Friday, February 16, 2018 10:00 am - 12:30 pm
Marc Lapadula / Yale University
Great moments in cinema etch themselves indelibly in our collective memories. Can anyone ever forget Marion Crane's interrupted shower in Psycho, Major Kong's bucking-bronco ride on a nuclear missile over Russia in Doctor Strangelove, or the sudden surfacing of the shark in Jaws where the size of the men's boat was seriously put into question? These movies have enriched our lives through an intimate invitation to examine our deepest and most heartfelt dreams, desires and fears. Alfred Hitchcock, Stanley Kubrick, and Steven Spielberg are considered to be three of the finest directors in the history of world cinema. Collectively, they have made over three dozen truly classic motion pictures. What is it about the harrowing, nightmarish worlds these men created on screen that audiences and critics still find so provocative, thrilling, and timeless?
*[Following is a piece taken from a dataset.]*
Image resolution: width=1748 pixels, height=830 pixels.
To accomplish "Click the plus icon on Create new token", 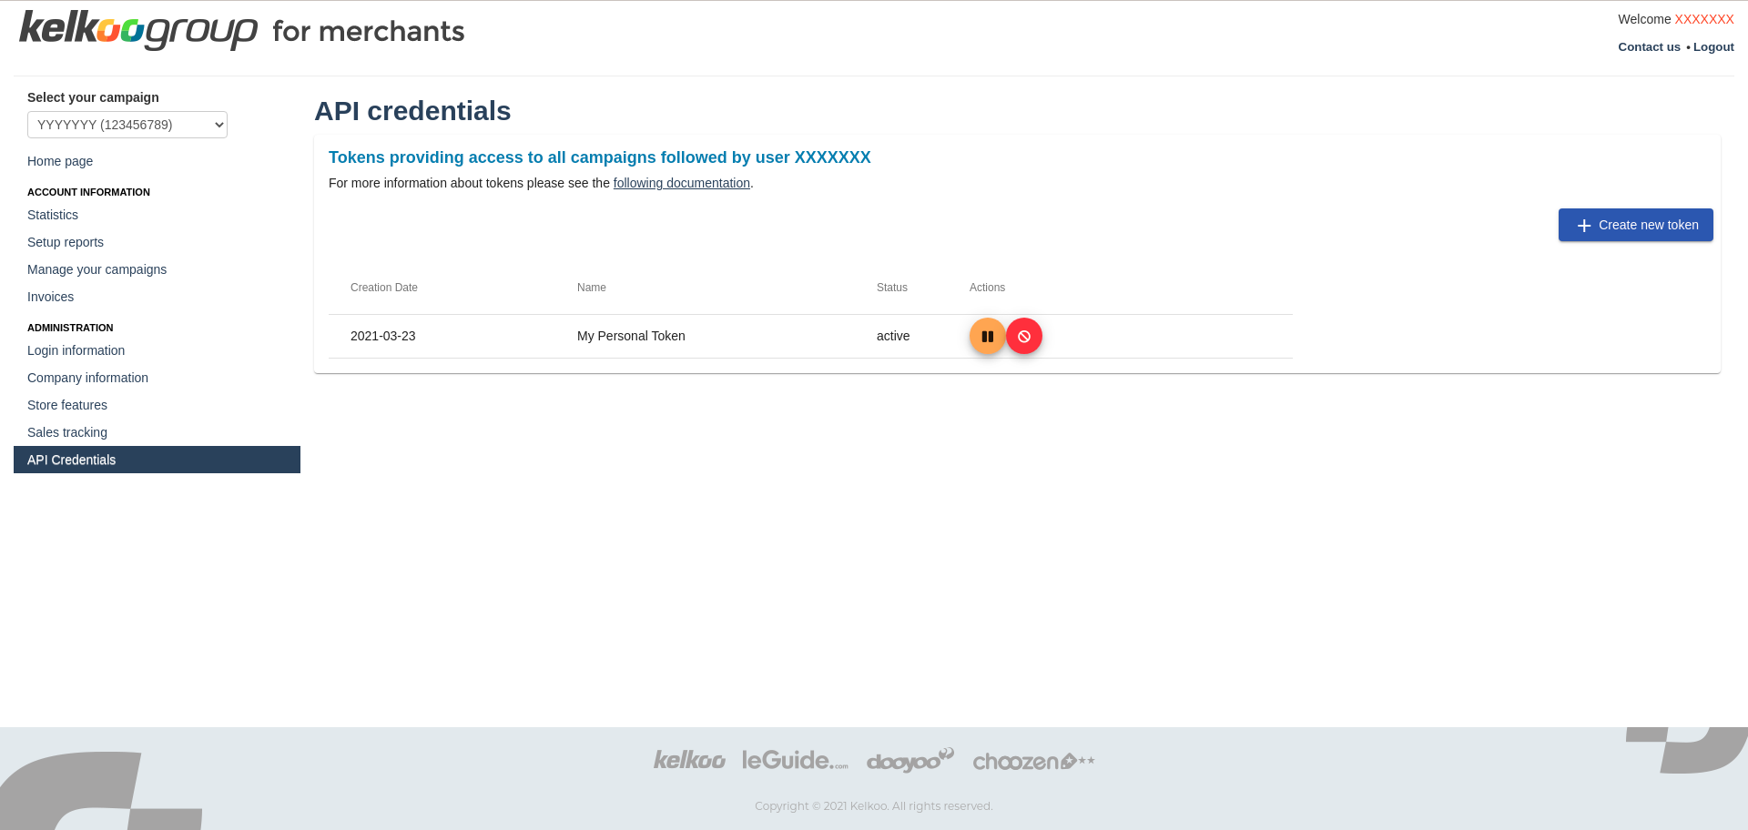I will pos(1585,225).
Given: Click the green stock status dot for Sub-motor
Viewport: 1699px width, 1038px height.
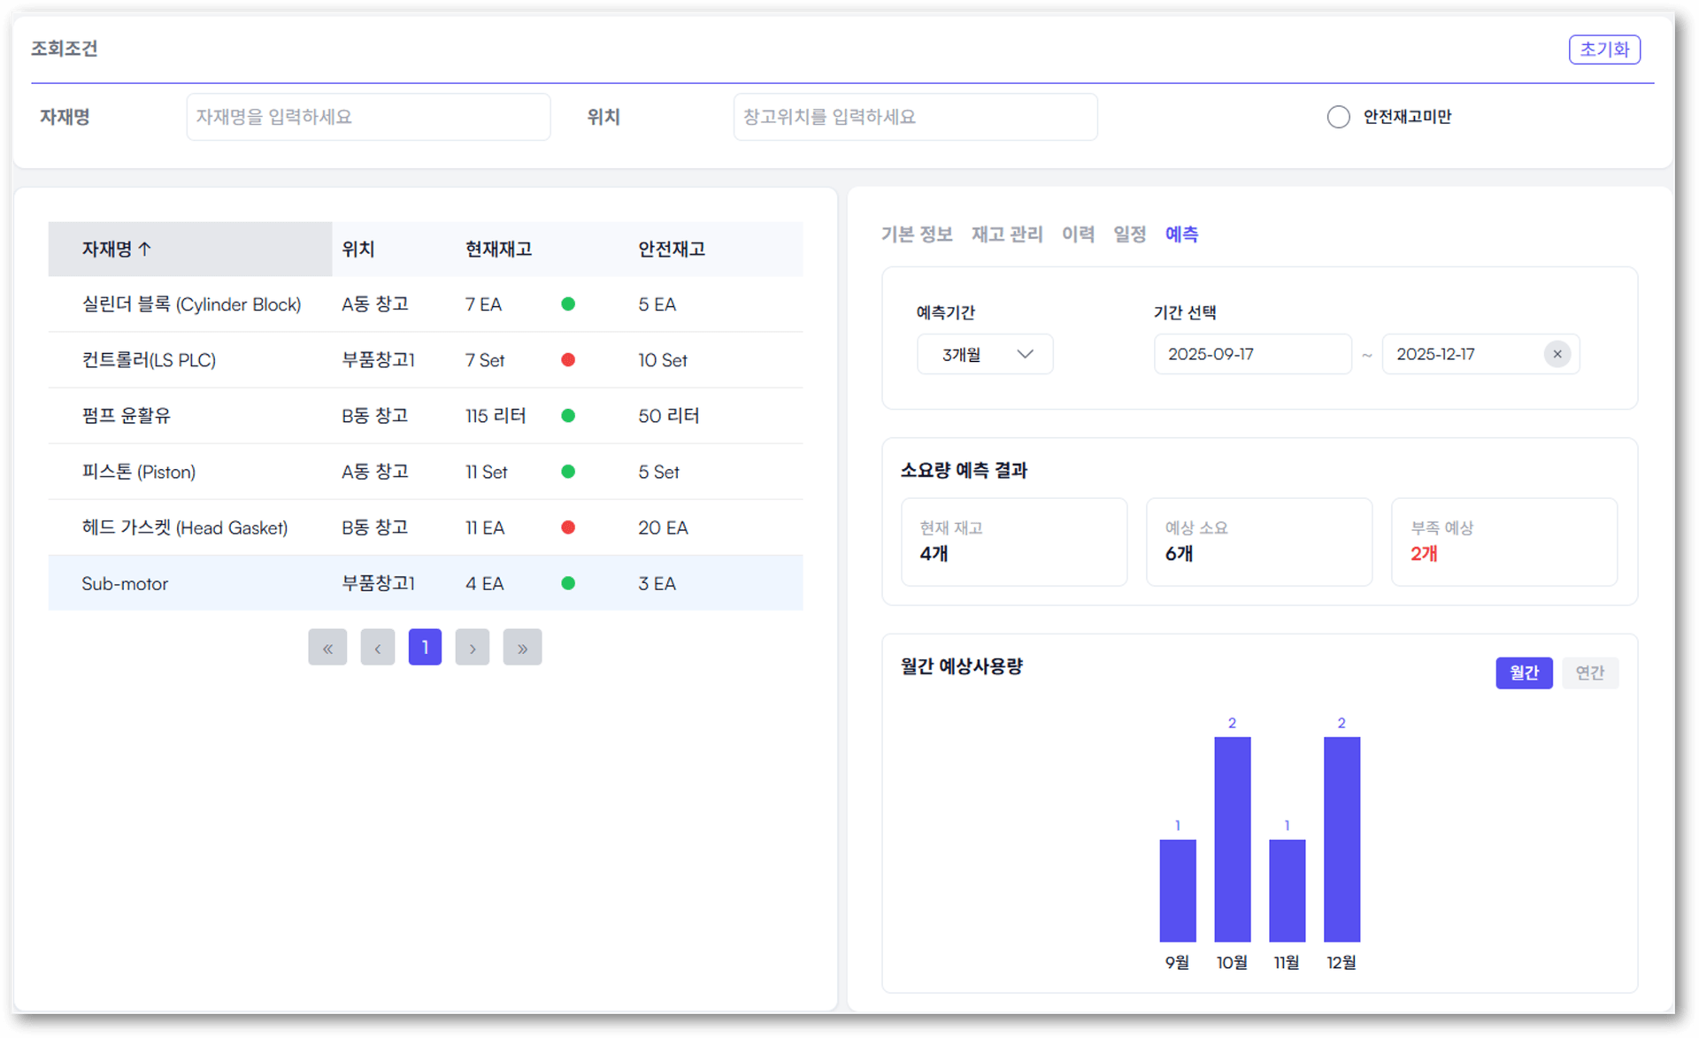Looking at the screenshot, I should pos(569,583).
This lecture is for film-loving, creative viewers who want to join renowned Yale film professor Marc Lapadula in trenchant analysis to more fully examine and decipher the sometimes cryptic and highly-rewarding cinematic universes of three formidable directors. Clips from Alfred Hitchcock's Rear Window and Psycho, Stanley Kubrick's Doctor Strangelove and 2001: A Space Odyssey, as well as Steven Spielberg's Saving Private Ryan and Jaws will be shown, analyzed, and discussed.
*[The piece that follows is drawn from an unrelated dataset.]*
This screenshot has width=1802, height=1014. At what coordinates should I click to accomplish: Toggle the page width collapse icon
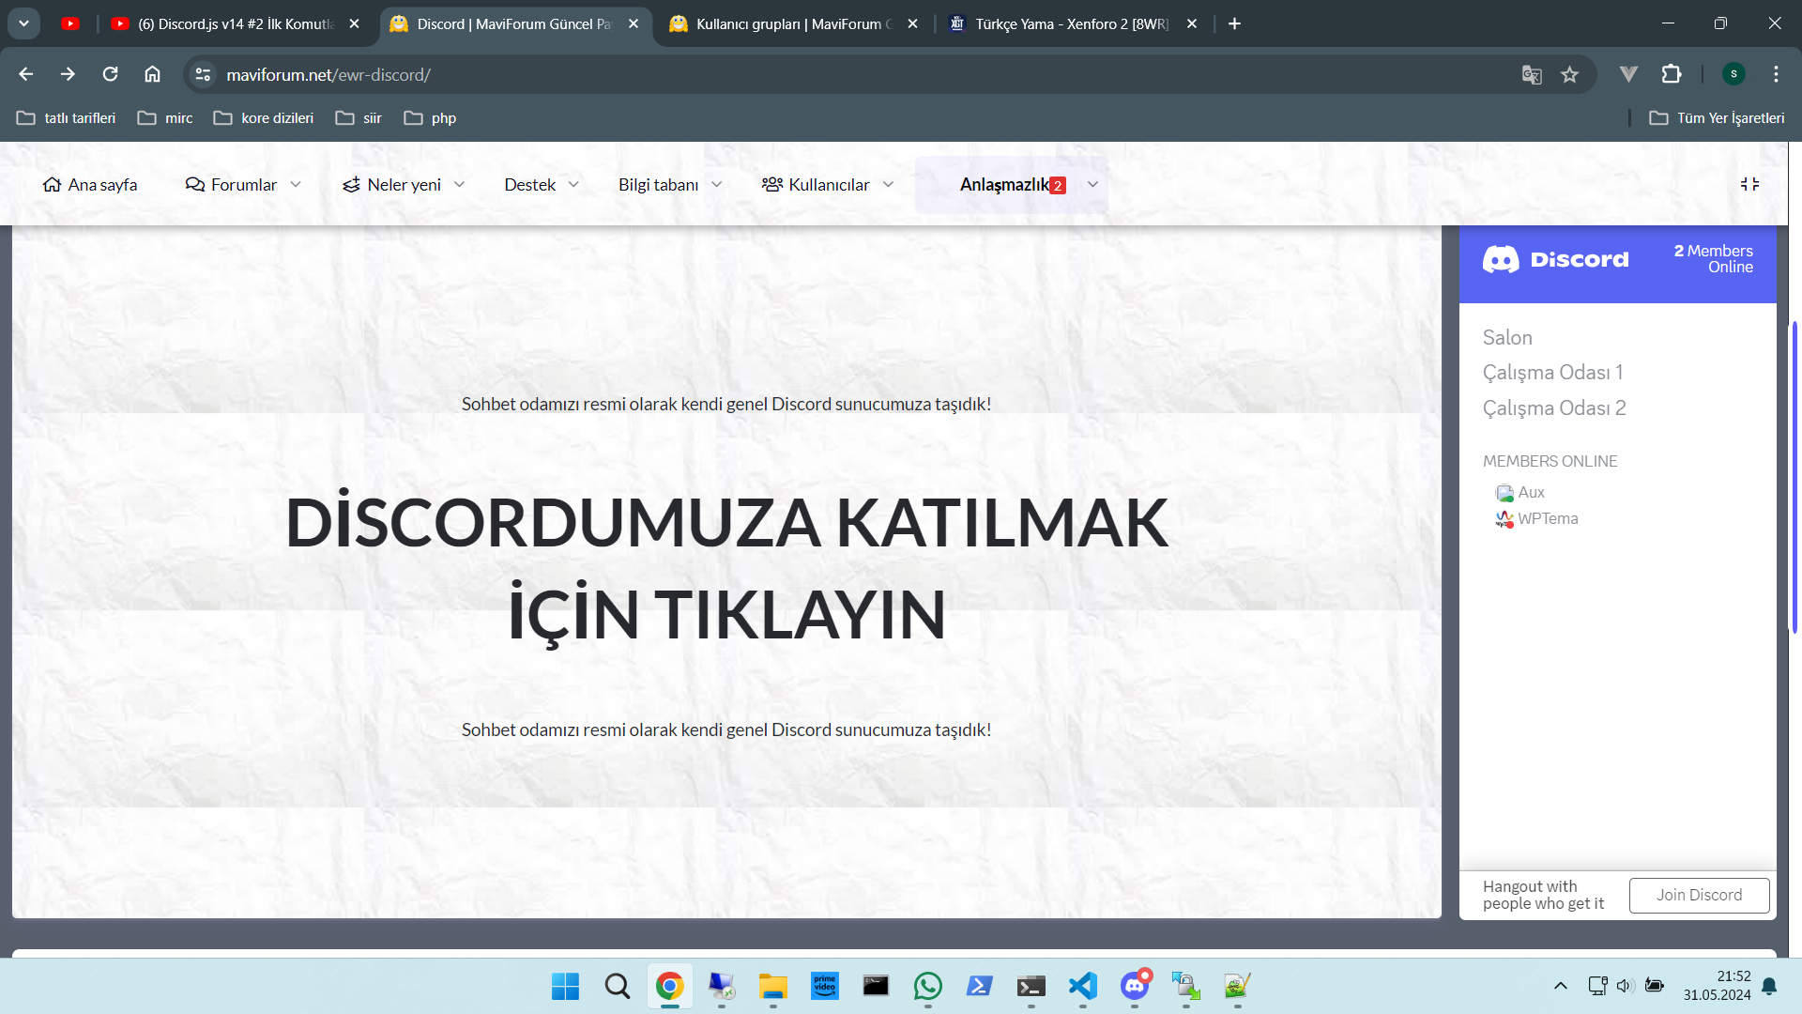point(1749,185)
Marc Lapadula is a Senior Lecturer in the Film Studies Program at Yale University. He is a playwright, screenwriter and an award-winning film producer. In addition to Yale, Marc has taught at Columbia University’s Graduate Film School, created the screenwriting programs at both The University of Pennsylvania and Johns Hopkins where he won Outstanding Teaching awards and has lectured on film, playwriting and conducted highly-acclaimed screenwriting seminars all across the country at notable venues like The National Press Club, The Smithsonian Institution, The Commonwealth Club and The New York Historical Society.